**Goal**
Reproduce verbatim the entries from the line containing "Select the visible-light" through the line containing "click(x=136, y=1470)", including both of those lines.

**Input records**
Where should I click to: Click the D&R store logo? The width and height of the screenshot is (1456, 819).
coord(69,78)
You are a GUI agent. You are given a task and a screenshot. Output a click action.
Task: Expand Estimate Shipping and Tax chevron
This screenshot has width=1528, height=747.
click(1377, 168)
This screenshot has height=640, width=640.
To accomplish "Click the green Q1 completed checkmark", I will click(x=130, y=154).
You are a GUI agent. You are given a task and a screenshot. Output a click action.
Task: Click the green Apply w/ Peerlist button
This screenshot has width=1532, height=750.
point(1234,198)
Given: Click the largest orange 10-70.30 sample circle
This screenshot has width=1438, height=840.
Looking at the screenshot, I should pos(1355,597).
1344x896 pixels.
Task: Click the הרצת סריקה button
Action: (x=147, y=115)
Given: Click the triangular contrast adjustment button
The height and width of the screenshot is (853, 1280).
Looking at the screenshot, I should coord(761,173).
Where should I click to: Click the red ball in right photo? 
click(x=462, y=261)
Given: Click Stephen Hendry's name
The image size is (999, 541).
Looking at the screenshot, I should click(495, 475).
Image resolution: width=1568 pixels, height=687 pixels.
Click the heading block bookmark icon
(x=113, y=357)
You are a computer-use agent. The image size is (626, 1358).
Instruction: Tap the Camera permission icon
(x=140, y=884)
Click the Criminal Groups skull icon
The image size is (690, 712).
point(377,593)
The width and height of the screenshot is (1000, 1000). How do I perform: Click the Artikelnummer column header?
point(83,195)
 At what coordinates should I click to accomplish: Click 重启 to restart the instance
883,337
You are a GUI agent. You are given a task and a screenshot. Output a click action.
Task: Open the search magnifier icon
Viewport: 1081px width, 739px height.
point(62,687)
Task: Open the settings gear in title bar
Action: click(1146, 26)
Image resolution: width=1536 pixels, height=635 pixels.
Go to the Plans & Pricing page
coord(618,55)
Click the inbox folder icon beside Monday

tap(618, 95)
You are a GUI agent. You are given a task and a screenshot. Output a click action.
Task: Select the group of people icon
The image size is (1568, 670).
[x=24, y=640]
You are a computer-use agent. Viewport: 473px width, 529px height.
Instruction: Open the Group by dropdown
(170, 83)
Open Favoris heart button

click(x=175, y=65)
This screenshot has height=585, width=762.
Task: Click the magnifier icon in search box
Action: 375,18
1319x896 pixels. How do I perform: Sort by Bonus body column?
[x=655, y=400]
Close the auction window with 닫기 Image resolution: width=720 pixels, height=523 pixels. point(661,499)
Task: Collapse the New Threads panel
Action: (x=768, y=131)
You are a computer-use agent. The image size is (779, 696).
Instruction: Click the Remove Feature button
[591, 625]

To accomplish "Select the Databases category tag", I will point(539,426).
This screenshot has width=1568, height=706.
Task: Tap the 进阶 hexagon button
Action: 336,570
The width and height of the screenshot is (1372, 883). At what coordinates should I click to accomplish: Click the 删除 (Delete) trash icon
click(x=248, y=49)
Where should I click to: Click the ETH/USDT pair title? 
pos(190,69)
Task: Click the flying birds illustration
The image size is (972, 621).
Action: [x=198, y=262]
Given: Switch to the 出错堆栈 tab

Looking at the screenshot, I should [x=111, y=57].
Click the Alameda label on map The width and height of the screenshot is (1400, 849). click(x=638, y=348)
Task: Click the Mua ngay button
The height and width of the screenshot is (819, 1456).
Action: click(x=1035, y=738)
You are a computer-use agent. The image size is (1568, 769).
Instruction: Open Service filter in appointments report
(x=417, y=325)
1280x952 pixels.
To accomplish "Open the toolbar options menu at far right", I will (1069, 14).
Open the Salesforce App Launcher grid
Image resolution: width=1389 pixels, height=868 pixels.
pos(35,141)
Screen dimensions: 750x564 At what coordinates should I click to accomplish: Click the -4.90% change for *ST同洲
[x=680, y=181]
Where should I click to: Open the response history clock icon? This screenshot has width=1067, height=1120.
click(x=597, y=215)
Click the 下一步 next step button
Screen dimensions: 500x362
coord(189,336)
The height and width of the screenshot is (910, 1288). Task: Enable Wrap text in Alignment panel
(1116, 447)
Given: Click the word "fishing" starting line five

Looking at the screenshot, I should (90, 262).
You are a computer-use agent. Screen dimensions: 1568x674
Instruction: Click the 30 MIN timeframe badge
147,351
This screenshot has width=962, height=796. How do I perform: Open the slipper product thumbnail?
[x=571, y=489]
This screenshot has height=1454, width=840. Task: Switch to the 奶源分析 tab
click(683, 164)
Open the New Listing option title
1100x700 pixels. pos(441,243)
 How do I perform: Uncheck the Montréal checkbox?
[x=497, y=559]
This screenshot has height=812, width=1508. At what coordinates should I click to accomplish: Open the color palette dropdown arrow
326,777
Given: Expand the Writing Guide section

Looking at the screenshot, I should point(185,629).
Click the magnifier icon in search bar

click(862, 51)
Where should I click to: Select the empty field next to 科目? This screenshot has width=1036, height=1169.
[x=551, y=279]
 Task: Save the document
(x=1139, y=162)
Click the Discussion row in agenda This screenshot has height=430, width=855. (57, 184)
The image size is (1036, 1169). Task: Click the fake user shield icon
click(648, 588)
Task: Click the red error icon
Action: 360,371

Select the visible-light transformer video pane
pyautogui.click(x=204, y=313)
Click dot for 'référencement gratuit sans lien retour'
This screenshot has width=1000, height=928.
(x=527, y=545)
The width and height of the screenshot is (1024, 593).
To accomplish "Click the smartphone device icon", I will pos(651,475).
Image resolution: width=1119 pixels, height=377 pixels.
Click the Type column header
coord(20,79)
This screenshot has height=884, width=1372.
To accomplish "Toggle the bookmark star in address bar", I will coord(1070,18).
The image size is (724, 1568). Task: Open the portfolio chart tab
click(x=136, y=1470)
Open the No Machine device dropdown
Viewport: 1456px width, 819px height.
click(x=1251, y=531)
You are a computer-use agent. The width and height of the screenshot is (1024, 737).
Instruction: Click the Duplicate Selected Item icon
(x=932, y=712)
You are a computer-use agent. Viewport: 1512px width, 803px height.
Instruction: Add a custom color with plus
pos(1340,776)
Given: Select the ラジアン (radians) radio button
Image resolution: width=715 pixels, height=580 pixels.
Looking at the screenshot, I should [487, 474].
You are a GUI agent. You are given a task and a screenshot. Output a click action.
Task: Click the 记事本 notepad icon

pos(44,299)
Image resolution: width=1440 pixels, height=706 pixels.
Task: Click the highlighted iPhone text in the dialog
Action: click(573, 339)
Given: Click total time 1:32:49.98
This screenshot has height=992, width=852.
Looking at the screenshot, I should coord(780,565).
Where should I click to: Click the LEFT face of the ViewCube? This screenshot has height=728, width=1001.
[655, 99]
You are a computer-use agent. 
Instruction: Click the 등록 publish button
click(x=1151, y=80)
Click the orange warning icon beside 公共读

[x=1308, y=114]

**Finished exercise**
Select the visible-light transformer video pane
pyautogui.click(x=204, y=313)
Click dot for 'référencement gratuit sans lien retour'
This screenshot has width=1000, height=928.
(x=527, y=545)
The width and height of the screenshot is (1024, 593).
To accomplish "Click the smartphone device icon", I will pos(651,475).
Image resolution: width=1119 pixels, height=377 pixels.
Click the Type column header
coord(20,79)
This screenshot has height=884, width=1372.
To accomplish "Toggle the bookmark star in address bar", I will coord(1070,18).
The image size is (724, 1568). Task: Open the portfolio chart tab
click(x=136, y=1470)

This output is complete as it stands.